- The Washington Times - Tuesday, February 27, 2001

Time was when those with a yen for Mardi Gras merrymaking had to pack their colorful beads, masks and costumes and head south to New Orleans, where the excesses of the pre-Lenten celebration are enjoyed with abandon.

But the parades, the king cakes, the craziness of carnival have been moving on up up north, that is, to dozens of restaurants and pubs in cities like Washington and Baltimore, where the annual day of excess has become one of the biggest parties of the year.

The celebration has become such a phenomenon that some folks from the South are pushing to make "Fat Tuesday" a national holiday, which would allow Americans to take a day off work to celebrate.

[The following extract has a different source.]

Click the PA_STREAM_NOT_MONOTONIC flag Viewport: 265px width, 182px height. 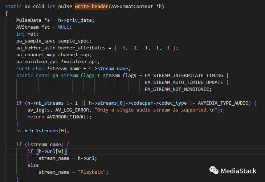[178, 89]
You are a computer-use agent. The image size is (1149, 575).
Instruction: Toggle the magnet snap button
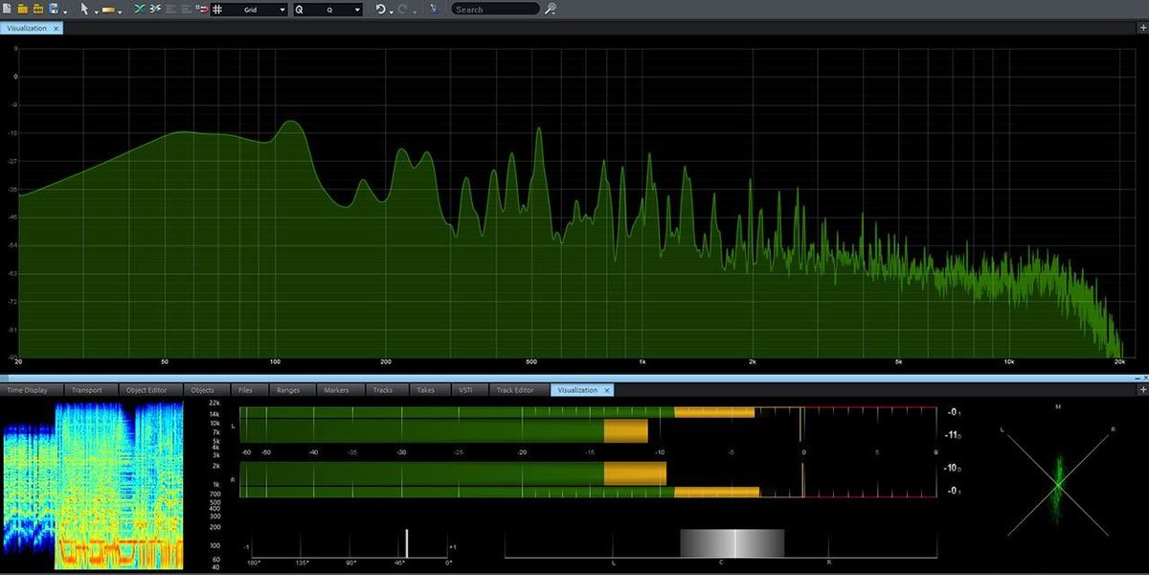[202, 9]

"Why not?" says R.L. Butler, who manages the Fat Tuesday's restaurant on Braddock Road in Fairfax City, Va., where staffers are preparing to host their annual bash tonight. "Mardi Gras is the biggest day of the year for us. It should have been a national holiday 10 years ago."

From Pensacola, Fla., to Galveston, Texas, to Seattle, cities around the country have seen a boom in elaborate Mardi Gras festivals.

"Pensacola, Fla., is now celebrating it? Now that's scary," says Bill Duggan, owner of Madam's Organ in Adams Morgan, who is among dozens of restaurant owners in the Washington area throwing a bash tonight.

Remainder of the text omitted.